At a recent event I ran into Michelle Dewberry, winner of The Apprentice TV show last year. I managed to chase her away within about five minutes by asking too many questions about the aftermath of the show: the fiasco with the XenonGreen.com registration and her decision to part company with Sir Alan Sugar’s company. No doubt she's entirely fed up with nosy journalists raking over the past.
She's actually extremely convincing when talking about her new venture, MDL, which offers outsourcing consulting. I think I understand better now why she won. She has a lot more gravitas in person than came across on the small screen.
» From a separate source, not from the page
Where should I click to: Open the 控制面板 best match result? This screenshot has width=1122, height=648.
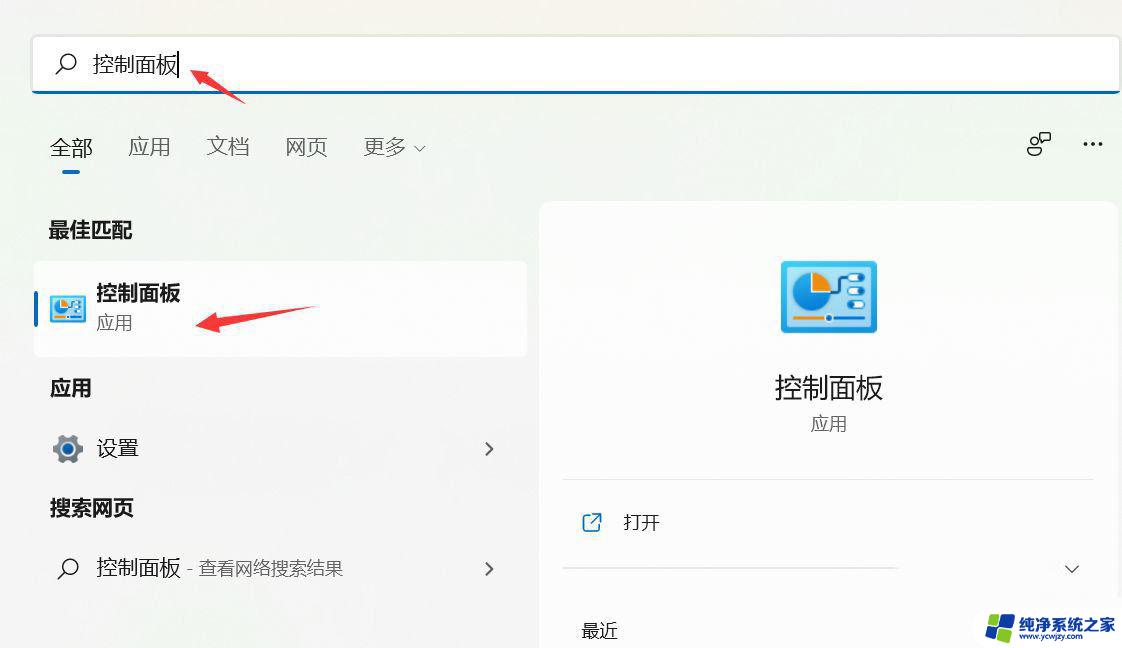[x=280, y=308]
But I still think Xenon Green could have been better handled. Her account of why the XenonGreen.com domain went to someone else was a little skewwhiff. She told me a member of the TV audience broke a confidentiality agreement - but the domain was registered by someone with no connection with the show, on the day the BBC put out a press release mentioning the new brand. The inelegant truth is clearly that Amstrad just cocked up, neglecting to register the name while it was still a secret (perhaps it’s telling that her new MDL venture doesn’t seem to have a web site at all). And after the best Xenon Green domains were gone, Amstrad did nothing to get them back, grabbing lame alternatives like XenGreen.com instead.
Dewberry confirmed that she simply ignored emails from Andrew Potts of Beckbury Technology, owner of the then freshly registered XenonGreen.com and .co.uk domains, whereas it seems to me that it would have been good business to at least open a dialogue.
Never mind. As it turns out, Amstrad’s Viglen subsidiary chose not to pursue the full Xenon Green business plan, which centred on charging companies to recycle their e-waste. Dewberry left to set up on her own after just four months, in September last year.
I asked Dewberry if the recycling idea had been shelved too soon, given the current upsurge in interest in all things green, and the legal requirement for firms to be WEEE-compliant from next month. Viglen itself is one of many firms now offering to responsibly dispose of kit for a small charge. She surprised me by taking an opposite stance. It's now too late to build a new business on rubbish, she said, adding that the big IT suppliers will swallow what little profit there is in the task. Given the PR value of eco-programmes such as Dell’s declaration that it wants to be “the greenest technology firm on Earth”, this is probably a reasonable assessment.
I wonder what the winner of this year’s Apprentice will be doing in 12 months’ time?